§ **How to complete this task**
All lines from the one with "Select the Jul month label" through the last line of the data below should be copied exactly; please add nothing.

** Data provided follows **

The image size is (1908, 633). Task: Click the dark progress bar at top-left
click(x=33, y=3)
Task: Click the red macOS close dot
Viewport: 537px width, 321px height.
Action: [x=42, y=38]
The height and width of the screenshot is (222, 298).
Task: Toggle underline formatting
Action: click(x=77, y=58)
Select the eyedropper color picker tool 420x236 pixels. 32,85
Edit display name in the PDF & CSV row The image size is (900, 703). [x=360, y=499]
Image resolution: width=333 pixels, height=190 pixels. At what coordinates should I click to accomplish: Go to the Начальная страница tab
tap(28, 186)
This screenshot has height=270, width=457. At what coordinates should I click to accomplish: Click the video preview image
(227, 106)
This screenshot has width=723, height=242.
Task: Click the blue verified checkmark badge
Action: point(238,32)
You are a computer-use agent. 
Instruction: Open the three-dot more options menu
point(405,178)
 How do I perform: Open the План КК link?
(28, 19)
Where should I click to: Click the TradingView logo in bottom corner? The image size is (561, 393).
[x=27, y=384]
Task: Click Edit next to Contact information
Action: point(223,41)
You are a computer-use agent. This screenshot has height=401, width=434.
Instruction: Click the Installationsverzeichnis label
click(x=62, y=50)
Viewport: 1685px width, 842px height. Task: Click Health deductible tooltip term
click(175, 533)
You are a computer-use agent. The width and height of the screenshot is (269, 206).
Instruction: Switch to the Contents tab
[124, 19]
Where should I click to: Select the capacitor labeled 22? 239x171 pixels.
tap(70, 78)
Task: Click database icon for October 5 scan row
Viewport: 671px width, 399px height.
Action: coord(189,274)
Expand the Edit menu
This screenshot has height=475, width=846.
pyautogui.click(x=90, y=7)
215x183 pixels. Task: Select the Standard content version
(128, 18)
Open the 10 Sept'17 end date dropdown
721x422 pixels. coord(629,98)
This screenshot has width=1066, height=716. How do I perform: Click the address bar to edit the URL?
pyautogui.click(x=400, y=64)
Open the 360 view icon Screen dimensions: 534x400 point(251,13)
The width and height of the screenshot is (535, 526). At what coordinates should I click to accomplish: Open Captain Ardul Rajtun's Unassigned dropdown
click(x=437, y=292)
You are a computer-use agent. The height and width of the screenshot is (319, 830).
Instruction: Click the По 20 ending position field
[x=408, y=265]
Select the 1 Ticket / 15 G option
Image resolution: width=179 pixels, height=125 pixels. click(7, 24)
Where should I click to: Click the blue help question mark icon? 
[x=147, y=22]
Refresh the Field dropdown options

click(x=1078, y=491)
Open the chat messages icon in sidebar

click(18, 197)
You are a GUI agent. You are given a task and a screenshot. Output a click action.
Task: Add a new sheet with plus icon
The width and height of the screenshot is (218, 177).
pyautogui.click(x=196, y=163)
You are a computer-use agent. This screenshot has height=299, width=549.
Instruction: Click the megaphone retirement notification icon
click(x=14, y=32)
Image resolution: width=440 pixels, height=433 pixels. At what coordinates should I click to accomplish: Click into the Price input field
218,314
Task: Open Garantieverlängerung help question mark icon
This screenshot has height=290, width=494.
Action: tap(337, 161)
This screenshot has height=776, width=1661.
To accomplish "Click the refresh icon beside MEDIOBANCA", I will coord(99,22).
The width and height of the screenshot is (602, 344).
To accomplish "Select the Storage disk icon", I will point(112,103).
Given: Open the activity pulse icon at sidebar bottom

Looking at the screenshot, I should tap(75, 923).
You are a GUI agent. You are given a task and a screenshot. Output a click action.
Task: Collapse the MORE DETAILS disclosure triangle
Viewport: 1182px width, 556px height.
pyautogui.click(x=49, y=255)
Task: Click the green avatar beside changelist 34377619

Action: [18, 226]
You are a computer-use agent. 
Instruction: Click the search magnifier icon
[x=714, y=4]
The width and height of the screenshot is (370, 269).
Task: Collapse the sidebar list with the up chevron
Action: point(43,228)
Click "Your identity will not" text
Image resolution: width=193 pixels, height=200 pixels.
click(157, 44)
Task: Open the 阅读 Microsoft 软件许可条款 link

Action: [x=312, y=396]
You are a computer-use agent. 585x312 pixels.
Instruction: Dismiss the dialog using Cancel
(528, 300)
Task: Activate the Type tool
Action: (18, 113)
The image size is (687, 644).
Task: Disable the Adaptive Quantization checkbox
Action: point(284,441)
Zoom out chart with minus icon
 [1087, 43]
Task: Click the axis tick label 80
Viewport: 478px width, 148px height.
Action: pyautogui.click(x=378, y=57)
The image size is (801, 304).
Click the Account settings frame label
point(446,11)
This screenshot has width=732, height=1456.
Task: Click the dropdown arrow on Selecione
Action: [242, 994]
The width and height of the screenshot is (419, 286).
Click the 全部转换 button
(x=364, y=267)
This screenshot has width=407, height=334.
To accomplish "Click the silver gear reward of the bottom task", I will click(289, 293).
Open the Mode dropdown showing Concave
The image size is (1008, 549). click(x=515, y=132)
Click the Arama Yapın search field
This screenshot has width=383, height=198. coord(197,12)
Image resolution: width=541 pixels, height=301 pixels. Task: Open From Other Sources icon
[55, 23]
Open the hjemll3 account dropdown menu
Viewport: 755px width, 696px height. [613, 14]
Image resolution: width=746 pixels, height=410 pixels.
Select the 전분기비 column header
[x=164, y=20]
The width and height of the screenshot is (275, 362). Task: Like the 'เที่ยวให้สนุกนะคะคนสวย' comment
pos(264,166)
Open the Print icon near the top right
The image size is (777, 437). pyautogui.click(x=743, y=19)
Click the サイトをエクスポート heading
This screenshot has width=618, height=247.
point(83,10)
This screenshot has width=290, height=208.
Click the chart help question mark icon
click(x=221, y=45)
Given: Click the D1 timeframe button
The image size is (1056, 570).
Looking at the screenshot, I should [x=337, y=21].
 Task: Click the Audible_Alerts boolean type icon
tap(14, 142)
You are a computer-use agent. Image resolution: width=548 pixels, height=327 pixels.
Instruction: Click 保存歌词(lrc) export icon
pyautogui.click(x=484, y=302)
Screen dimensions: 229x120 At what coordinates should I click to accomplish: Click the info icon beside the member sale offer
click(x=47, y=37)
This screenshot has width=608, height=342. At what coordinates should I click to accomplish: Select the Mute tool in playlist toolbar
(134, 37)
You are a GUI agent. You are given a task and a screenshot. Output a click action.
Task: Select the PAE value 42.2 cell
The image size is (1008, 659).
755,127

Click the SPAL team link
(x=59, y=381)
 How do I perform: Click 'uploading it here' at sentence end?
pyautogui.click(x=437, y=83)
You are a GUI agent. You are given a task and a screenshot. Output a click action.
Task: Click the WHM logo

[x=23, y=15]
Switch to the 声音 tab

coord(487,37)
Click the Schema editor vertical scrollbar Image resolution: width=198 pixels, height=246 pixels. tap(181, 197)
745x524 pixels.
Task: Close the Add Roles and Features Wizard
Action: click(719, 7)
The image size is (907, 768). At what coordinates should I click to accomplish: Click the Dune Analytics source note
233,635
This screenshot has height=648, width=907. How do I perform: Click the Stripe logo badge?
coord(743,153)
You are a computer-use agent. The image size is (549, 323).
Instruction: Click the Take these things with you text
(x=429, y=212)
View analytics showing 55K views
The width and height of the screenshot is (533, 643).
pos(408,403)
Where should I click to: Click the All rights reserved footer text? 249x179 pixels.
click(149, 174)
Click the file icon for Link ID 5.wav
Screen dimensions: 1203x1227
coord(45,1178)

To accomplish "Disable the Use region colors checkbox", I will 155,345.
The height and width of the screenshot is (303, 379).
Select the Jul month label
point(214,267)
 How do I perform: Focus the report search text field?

** End of Data provided **

§ **Result for this exercise**
Select the Jul month label
point(214,267)
 How do I perform: Focus the report search text field?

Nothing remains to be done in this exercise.